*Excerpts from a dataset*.
★ ★ ★ ★ ★

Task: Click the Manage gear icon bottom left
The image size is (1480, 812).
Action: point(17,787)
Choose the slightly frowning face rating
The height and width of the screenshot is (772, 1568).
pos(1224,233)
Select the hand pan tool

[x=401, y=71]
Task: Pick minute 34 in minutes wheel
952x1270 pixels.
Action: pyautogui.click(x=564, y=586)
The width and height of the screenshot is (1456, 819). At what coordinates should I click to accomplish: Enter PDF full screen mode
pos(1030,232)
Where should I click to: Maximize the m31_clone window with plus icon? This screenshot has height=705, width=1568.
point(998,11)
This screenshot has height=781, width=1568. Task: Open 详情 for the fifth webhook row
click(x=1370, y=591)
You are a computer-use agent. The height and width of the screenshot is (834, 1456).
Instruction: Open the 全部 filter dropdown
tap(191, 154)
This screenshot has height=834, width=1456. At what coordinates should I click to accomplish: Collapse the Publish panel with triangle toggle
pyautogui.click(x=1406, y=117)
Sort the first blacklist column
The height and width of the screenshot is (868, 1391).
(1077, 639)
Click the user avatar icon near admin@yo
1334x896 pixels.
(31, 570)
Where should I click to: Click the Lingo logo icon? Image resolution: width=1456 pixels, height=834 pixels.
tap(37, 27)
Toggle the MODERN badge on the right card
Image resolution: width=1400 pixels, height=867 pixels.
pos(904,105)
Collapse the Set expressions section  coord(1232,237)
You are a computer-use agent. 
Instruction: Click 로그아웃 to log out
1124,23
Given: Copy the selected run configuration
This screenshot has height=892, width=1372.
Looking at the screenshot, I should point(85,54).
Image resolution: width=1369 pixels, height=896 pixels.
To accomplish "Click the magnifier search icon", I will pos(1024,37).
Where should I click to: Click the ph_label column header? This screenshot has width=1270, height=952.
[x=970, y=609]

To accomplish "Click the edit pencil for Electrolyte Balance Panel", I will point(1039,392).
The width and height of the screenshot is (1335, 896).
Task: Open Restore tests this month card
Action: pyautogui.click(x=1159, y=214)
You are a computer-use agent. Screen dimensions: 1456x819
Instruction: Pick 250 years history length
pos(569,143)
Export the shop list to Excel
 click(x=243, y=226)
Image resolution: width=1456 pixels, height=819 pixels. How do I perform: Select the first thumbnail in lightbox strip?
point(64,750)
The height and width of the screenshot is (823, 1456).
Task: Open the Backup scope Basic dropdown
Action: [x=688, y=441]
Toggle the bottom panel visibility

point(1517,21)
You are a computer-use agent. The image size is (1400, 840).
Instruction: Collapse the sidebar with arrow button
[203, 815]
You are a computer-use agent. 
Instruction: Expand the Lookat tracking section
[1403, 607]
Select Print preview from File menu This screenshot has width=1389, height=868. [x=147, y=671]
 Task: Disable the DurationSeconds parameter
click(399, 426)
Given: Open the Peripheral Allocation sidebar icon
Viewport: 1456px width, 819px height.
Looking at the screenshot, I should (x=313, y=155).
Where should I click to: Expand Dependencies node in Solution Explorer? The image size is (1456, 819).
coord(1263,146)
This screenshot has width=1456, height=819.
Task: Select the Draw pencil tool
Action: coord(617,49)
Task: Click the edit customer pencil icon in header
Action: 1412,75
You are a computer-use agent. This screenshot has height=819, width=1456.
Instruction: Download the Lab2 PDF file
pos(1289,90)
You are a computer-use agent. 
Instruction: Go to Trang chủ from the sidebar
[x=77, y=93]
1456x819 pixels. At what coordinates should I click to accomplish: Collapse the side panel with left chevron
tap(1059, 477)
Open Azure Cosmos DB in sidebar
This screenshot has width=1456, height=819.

★ ★ ★ ★ ★

*EXERCISE REQUIREMENTS*. In the records above, find each line that holds the word "Given"; copy all such lines.

*YOUR SOLUTION*.
Given: Copy the selected run configuration
Given: Open the Peripheral Allocation sidebar icon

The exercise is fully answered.